▶ _WHAT YOU WILL DO_
Could you return every line of the data below without changing anything?

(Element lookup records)
◆ ◆ ◆

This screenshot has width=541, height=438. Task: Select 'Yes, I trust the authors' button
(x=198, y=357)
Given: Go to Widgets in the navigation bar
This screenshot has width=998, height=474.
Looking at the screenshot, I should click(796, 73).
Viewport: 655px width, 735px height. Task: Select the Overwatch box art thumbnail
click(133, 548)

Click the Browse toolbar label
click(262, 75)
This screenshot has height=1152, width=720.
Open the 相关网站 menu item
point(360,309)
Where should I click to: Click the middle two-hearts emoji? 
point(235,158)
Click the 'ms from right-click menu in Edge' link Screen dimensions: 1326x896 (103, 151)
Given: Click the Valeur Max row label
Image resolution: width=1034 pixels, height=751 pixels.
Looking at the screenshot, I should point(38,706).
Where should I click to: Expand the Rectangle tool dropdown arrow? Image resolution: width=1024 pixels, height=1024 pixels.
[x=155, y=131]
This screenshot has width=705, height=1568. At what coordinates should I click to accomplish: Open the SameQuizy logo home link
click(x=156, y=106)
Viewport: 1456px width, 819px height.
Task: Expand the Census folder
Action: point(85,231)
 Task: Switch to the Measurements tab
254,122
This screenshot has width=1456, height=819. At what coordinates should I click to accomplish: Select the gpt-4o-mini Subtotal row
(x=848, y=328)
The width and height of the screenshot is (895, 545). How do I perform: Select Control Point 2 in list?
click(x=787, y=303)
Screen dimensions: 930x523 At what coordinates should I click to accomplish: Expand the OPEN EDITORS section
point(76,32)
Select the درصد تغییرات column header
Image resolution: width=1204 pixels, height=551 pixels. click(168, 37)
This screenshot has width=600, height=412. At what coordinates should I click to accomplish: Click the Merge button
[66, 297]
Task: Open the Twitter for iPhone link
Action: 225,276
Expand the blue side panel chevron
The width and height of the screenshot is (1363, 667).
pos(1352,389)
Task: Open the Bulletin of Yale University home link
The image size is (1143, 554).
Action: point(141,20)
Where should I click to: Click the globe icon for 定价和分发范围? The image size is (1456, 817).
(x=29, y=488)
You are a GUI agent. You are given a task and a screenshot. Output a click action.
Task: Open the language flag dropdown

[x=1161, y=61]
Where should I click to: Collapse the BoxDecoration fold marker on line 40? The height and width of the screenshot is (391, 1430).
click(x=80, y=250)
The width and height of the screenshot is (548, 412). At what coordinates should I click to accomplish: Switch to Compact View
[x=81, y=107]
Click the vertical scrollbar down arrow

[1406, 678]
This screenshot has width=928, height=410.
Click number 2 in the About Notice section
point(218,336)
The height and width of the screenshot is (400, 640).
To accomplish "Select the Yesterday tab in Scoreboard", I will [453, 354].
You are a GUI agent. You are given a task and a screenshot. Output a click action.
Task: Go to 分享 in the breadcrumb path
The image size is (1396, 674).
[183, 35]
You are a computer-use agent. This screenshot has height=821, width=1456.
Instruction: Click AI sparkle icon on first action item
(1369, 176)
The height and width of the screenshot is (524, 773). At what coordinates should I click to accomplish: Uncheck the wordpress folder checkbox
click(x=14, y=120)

◆ ◆ ◆

▶ _COMPLETED TASK_
This screenshot has width=541, height=438. Task: Select 'Yes, I trust the authors' button
(x=198, y=357)
Given: Go to Widgets in the navigation bar
This screenshot has width=998, height=474.
Looking at the screenshot, I should click(796, 73).
Viewport: 655px width, 735px height. Task: Select the Overwatch box art thumbnail
click(133, 548)

Click the Browse toolbar label
click(262, 75)
This screenshot has height=1152, width=720.
Open the 相关网站 menu item
point(360,309)
Where should I click to: Click the middle two-hearts emoji? 
point(235,158)
Click the 'ms from right-click menu in Edge' link Screen dimensions: 1326x896 (103, 151)
Given: Click the Valeur Max row label
Image resolution: width=1034 pixels, height=751 pixels.
Looking at the screenshot, I should point(38,706).
Where should I click to: Expand the Rectangle tool dropdown arrow? Image resolution: width=1024 pixels, height=1024 pixels.
[x=155, y=131]
This screenshot has width=705, height=1568. At what coordinates should I click to accomplish: Open the SameQuizy logo home link
click(x=156, y=106)
Viewport: 1456px width, 819px height.
Task: Expand the Census folder
Action: point(85,231)
 Task: Switch to the Measurements tab
254,122
This screenshot has width=1456, height=819. At what coordinates should I click to accomplish: Select the gpt-4o-mini Subtotal row
(x=848, y=328)
The width and height of the screenshot is (895, 545). How do I perform: Select Control Point 2 in list?
click(x=787, y=303)
Screen dimensions: 930x523 At what coordinates should I click to accomplish: Expand the OPEN EDITORS section
point(76,32)
Select the درصد تغییرات column header
Image resolution: width=1204 pixels, height=551 pixels. click(168, 37)
This screenshot has width=600, height=412. At what coordinates should I click to accomplish: Click the Merge button
[66, 297]
Task: Open the Twitter for iPhone link
Action: 225,276
Expand the blue side panel chevron
The width and height of the screenshot is (1363, 667).
pos(1352,389)
Task: Open the Bulletin of Yale University home link
The image size is (1143, 554).
Action: point(141,20)
Where should I click to: Click the globe icon for 定价和分发范围? The image size is (1456, 817).
(x=29, y=488)
You are a GUI agent. You are given a task and a screenshot. Output a click action.
Task: Open the language flag dropdown

[x=1161, y=61]
Where should I click to: Collapse the BoxDecoration fold marker on line 40? The height and width of the screenshot is (391, 1430).
click(x=80, y=250)
The width and height of the screenshot is (548, 412). At what coordinates should I click to accomplish: Switch to Compact View
[x=81, y=107]
Click the vertical scrollbar down arrow

[1406, 678]
This screenshot has width=928, height=410.
Click number 2 in the About Notice section
point(218,336)
The height and width of the screenshot is (400, 640).
To accomplish "Select the Yesterday tab in Scoreboard", I will [453, 354].
You are a GUI agent. You are given a task and a screenshot. Output a click action.
Task: Go to 分享 in the breadcrumb path
The image size is (1396, 674).
[183, 35]
You are a computer-use agent. This screenshot has height=821, width=1456.
Instruction: Click AI sparkle icon on first action item
(1369, 176)
The height and width of the screenshot is (524, 773). At what coordinates should I click to accomplish: Uncheck the wordpress folder checkbox
click(x=14, y=120)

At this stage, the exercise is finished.